CROSS-REFERENCE TO RELATED APPLICATION

This application claims the benefit of U.S. Provisional Application No. 60/754,014, filed Dec. 23, 2005, incorporated herein by reference.

BACKGROUND

Generally described, computing devices, such as server computing devices, can be utilized to process data. In one business related example, server computing devices include a business software application can be used to collect and process business data. The business data can correspond to an initial set of data calculations that is often referred to as “measures,” “metrics,” “key performance indications (KPI),” and “aggregates.” The business software application can provide users with access to processed business data in a manner that can be used to model or track business activity (e.g., sales by region/store, etc.) Typically, the business software application allows users to query the initial set of business data and/or request additional information about the collected/processed business data. The ability to request additional information about underlying business data is often referred to as “drilling down” into the data. Further, the specific link structure of the underlying data that is used to provide users with the additional information is typically referred to as the “drill path.”
To provide users with varied access to business data, many business applications utilize a multi-dimensional data structure that corresponds to a set of drill paths, or dimensions. One typical embodiment of a multi-dimensional data structure is a “star schema” that corresponds to a data structure having a set of predefined drill paths, or dimensions. FIG. 1 is a block diagram illustrative of a data schema 100 for storing and processing business related information. The data schema 100 is configured as base fact table and a series of linked master tables, which is commonly referred to as a star schema. For illustrative purposes, the data schema 100 corresponds to sales transaction data obtained from a seller from one or more databases. As illustrated in FIG. 1, the data schema 100 includes a base fact table 102 that includes a first section 104 identifying underlying data and a second section 106 identifying additional data processed from underlying data.
With continued reference to FIG. 1, each entry in the first section 104 includes a link to a master table that defines the drill path, or dimension, for additional details for the business information. For example, the customer ID field in the central fact table 102 corresponds to a link to a customer master table 108 that identifies various levels of detail about a customer and a drill path 110 for the way customer information is delivered to a user.
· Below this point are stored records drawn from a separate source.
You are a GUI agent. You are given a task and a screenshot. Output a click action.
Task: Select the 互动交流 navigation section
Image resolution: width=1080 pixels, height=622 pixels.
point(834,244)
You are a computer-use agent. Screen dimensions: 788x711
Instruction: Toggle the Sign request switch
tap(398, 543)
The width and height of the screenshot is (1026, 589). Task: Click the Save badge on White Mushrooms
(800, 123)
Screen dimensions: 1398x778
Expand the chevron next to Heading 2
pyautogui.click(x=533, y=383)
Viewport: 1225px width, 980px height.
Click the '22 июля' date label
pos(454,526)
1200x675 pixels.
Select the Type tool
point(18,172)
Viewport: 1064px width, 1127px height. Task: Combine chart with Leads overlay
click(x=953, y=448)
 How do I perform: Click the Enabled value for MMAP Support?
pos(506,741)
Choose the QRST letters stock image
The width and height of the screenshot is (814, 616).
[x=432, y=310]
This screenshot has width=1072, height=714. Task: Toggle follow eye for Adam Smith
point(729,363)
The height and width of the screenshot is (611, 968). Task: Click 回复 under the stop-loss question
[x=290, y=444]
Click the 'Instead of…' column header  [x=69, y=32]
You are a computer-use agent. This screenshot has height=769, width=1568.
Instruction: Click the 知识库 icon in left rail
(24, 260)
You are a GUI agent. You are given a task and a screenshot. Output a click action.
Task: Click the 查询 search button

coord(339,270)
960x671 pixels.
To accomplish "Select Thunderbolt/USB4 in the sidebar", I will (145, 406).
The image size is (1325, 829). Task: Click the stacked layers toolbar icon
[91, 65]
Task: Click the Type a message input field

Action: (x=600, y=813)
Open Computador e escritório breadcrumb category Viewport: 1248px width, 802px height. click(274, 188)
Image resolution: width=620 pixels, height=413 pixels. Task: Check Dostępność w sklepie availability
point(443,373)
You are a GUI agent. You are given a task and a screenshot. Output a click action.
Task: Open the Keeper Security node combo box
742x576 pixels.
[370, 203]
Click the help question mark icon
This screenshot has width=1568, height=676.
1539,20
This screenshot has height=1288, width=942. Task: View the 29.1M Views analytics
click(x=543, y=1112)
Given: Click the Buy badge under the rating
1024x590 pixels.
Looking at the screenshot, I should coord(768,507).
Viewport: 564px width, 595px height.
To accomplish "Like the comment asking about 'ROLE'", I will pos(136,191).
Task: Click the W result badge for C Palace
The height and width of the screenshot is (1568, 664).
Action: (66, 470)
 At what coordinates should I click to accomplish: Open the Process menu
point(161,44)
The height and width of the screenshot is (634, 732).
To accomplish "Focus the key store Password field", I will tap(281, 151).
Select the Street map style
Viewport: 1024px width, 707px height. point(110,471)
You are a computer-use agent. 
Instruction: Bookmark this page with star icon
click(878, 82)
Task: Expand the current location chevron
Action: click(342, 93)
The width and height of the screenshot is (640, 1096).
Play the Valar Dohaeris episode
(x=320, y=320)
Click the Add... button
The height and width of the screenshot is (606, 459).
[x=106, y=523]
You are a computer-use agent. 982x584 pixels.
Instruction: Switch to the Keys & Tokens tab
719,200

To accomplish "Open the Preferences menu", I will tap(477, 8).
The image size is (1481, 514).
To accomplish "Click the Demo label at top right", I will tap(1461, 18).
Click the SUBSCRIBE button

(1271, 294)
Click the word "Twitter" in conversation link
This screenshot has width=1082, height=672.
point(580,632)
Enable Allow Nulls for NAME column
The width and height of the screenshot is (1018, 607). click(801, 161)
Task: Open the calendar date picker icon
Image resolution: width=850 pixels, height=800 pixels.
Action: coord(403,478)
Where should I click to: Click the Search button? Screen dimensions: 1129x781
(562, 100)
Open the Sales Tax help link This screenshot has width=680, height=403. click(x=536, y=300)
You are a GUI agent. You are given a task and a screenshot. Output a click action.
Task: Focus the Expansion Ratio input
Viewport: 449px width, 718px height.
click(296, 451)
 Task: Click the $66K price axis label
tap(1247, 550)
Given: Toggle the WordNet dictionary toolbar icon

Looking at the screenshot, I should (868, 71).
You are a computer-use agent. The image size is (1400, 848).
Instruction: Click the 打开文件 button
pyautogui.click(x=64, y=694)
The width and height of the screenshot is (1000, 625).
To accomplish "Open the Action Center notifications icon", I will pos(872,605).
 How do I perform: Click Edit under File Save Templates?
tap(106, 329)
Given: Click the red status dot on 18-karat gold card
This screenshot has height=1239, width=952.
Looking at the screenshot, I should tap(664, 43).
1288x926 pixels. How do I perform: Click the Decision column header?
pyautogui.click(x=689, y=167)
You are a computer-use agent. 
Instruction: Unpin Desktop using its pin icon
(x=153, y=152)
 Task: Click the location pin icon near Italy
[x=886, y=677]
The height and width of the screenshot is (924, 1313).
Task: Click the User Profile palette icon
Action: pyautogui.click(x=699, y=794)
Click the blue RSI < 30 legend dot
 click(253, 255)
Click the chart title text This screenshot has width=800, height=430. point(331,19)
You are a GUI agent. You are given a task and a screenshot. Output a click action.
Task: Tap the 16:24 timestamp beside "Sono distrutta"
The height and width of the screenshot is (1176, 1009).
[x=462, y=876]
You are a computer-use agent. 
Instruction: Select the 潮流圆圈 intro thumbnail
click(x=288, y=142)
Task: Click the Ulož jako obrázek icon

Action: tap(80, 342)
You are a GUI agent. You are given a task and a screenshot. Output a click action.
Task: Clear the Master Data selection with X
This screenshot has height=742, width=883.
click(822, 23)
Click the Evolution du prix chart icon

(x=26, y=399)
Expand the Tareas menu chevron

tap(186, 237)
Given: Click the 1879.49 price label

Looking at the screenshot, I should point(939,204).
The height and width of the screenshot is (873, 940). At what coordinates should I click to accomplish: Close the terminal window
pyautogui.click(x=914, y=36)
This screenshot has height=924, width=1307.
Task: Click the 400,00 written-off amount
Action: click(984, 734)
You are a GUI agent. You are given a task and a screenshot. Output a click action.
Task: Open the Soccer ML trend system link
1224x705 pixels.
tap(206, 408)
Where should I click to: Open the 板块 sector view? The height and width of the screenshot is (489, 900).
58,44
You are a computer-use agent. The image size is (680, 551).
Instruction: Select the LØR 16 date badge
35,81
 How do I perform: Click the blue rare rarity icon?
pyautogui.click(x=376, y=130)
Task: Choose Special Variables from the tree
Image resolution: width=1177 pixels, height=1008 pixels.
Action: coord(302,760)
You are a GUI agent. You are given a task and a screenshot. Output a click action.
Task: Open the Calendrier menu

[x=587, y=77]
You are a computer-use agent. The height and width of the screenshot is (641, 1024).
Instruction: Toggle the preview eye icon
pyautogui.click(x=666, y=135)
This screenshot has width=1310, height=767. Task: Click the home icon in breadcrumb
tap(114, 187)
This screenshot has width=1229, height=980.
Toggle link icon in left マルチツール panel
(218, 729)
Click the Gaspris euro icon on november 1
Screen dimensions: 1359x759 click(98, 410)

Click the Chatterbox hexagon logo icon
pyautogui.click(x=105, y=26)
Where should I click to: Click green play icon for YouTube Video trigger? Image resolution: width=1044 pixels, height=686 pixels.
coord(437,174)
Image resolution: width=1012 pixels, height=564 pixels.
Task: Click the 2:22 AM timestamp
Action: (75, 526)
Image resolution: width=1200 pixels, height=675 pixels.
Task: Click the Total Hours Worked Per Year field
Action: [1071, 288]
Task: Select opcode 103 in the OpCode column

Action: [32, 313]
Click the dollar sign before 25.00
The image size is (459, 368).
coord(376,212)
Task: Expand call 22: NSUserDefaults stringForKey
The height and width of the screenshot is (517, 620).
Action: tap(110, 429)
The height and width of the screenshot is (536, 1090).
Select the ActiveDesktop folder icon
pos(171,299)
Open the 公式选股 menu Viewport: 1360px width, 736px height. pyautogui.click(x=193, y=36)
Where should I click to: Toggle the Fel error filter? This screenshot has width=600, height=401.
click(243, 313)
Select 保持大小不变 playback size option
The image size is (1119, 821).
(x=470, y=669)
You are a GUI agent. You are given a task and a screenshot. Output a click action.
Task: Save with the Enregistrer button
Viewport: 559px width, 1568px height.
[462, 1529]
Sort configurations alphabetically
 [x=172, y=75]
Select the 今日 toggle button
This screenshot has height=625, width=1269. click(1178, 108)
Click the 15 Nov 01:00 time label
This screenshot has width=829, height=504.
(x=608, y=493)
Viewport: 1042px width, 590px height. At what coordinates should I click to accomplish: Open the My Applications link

Similarly, the product ID field in the central fact table 102 corresponds to a link to a product master table 112 and drill path 114, the sale rep ID field corresponds to a link to a sales rep master table 116 and drill path 118 and the day field includes a link to a time master table 120 and drill path 122. Each data schema 100 is typically referred to as a “cube.” In a more complex example, multiple data schemas, or cubes, can be incorporated such that drill paths can be defined across multiple schemas, referred to generally as “drilled across.”
In accordance with the typical embodiment with star schema, such a schema 100, or a multi-dimensional schema, data is collected from a business from various sources, generally referred to as source data. Based on a predetermined need, the structure of the schema and available drill paths is determined and predefined. A computing device then attempts to store the collected data in the manner defined in the schema. If the incoming data cannot be associated, or otherwise processed, into one of the defined tables of the schema, the system must further process the source data to obtain the desired data or otherwise discard the data. The further processing typically corresponds to a data transformation, in the form of normalization, that modifies the underlying business data into a manner dictated by the structure defined for the schema. For example and with reference to FIG. 1, in a typical data processing scenario, up to 80% of incoming data must be processed or otherwise discarded. Once the data is collected and processed, all data queries must be processed according to the various defined drill paths 110, 114, 118, and 120. Absent a reconfiguration of the tables and their relationships, users have no mechanism for adding data fields to be considered and/or varying the drill path of the collected/processed data. Typically, this would require the configuration of an additional schema cube. Accordingly, star schema data processing systems do not provide an extensible framework for analyzing data.
Based on the above-described deficiencies, there is a need for a system and method for establishing a dynamic and extensible data processing framework.

SUMMARY

This summary is provided to introduce a selection of concepts in a simplified form that are further described below in the Detailed Description. This summary is not intended to identify key features of the claimed subject matter, nor is it intended to be used as an aid in determining the scope of the claimed subject matter.
A system and method for generating a multi-dimensional data structures are provided. One or more data sources including data formats are obtained. Based on data processing requirements, a multi-dimensional data structured is developed and processing definitions for the source data is developed including the alignment of data attributes and the definition of metric calculations. Thereafter, the source data may be queried using the definitions. Additionally, the data definitions may be dynamically modified without requiring the modification of the source data.
In accordance with an aspect of the invention, a method for managing data is provided. A data processing application obtains obtaining a set of source data. The set of source data can correspond to a native format. The data processing application then identifies a set of data requirements and defines a set of data definitions corresponding to the processing of the source data to obtain the set of data requirements. The data processing application then stores the set of data definitions.
In accordance with another aspect of the invention, a computer-readable medium having computer-executable components for data management is provided. The components include an interface for obtaining a set of data sources. The set of data sources source data can correspond to a native format. The components also include a data processing component for identifying a set of data requirements and processing of the source data to obtain the set of data requirements. The components further include a second interface for obtaining data queries for the processed source data.
In accordance with a further aspect of the invention, a method for managing data is provided. A data processing application obtains obtaining a set of source data. The set of source data can correspond to a native format. The data processing application then identifies a set of data requirements and defines a set of data definitions corresponding to the processing of the source data to obtain the set of data requirements. Thereafter, the data processing application obtains a data query and provides a set of data corresponding to the data query. Additionally, the data processing application obtains a revised data query based on drill paths.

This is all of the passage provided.